Award Has Helped to Give Voice to Disabled

Western Mail (Cardiff, Wales), May 24, 2006 | Go to article overview

Award Has Helped to Give Voice to Disabled


Byline: By SION BARRY Western Mail

The search to find the Western Mail's Welsh Woman of the Year, 2006, was launched last week. Here last year's winner, Karen Robson, assesses what the title has meant to her and her work in fighting discrimination faced by disabled people YOU may ask why women need to have a specific award - maybe I asked that question myself, 30 years on from the introduction of the Sex Discrimination Act.

That brought equality and recognition of ability and contribution didn't it?

The Equal Opportunities Commission recently reported that fewer than one in five of the top jobs in Wales are held by women. The latest Sex and Power index provides some startling facts about women's representation in senior positions across the public and private sector.

These together tell us that despite significant progress, women still face enormous challenges and that their contribution is not always appropriately recognised.

The Welsh Woman Awards were developed to acknowledge the efforts and distinct contribution of women to Welsh life.

● GIVEN REQUEST:
Transcribe the Western Mail article on the Welsh Woman of the Year award from "These together tell" to "to Welsh life.".

● RECORDS SHOWN:

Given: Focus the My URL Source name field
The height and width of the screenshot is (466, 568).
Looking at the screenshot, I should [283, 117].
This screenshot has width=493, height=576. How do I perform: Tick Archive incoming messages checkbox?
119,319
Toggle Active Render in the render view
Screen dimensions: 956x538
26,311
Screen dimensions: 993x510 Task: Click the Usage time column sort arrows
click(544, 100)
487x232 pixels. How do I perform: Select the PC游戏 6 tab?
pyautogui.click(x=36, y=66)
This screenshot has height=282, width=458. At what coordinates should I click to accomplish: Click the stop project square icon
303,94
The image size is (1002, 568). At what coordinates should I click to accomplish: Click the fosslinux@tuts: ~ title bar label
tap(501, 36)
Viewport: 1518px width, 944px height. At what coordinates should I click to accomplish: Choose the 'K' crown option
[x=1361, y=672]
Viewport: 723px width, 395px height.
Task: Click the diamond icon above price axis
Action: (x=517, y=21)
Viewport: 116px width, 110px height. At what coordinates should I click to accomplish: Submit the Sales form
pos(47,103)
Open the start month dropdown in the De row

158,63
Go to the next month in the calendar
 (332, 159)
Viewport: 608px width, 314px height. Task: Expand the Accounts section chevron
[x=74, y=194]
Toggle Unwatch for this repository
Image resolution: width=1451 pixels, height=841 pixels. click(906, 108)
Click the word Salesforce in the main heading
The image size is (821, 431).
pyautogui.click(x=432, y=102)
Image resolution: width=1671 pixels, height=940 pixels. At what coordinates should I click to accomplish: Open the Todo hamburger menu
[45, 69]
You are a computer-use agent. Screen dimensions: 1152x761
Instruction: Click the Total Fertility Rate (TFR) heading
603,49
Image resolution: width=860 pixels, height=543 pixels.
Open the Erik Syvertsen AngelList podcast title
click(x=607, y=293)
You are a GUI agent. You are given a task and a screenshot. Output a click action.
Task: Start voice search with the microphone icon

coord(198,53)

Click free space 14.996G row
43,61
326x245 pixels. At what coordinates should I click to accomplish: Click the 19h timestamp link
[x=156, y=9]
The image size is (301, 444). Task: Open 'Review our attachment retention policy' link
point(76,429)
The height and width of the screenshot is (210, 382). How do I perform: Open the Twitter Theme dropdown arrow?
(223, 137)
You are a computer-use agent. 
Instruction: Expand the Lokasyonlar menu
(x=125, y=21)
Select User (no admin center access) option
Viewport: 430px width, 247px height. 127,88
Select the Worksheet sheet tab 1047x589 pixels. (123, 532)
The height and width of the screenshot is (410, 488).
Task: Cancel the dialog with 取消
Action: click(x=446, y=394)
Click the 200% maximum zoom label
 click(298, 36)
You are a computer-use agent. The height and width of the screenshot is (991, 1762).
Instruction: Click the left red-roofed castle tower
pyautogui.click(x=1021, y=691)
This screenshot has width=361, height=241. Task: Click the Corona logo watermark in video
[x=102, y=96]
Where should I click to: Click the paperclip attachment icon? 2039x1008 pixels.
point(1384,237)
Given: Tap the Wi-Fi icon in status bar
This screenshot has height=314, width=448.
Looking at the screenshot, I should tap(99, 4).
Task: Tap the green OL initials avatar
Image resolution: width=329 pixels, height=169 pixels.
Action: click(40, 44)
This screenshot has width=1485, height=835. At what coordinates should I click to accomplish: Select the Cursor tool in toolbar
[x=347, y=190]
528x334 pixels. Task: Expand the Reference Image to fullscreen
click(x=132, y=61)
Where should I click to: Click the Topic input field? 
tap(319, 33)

● RESPONSE TO THE TASK:
These together tell us that despite significant progress, women still face enormous challenges and that their contribution is not always appropriately recognised.

The Welsh Woman Awards were developed to acknowledge the efforts and distinct contribution of women to Welsh life.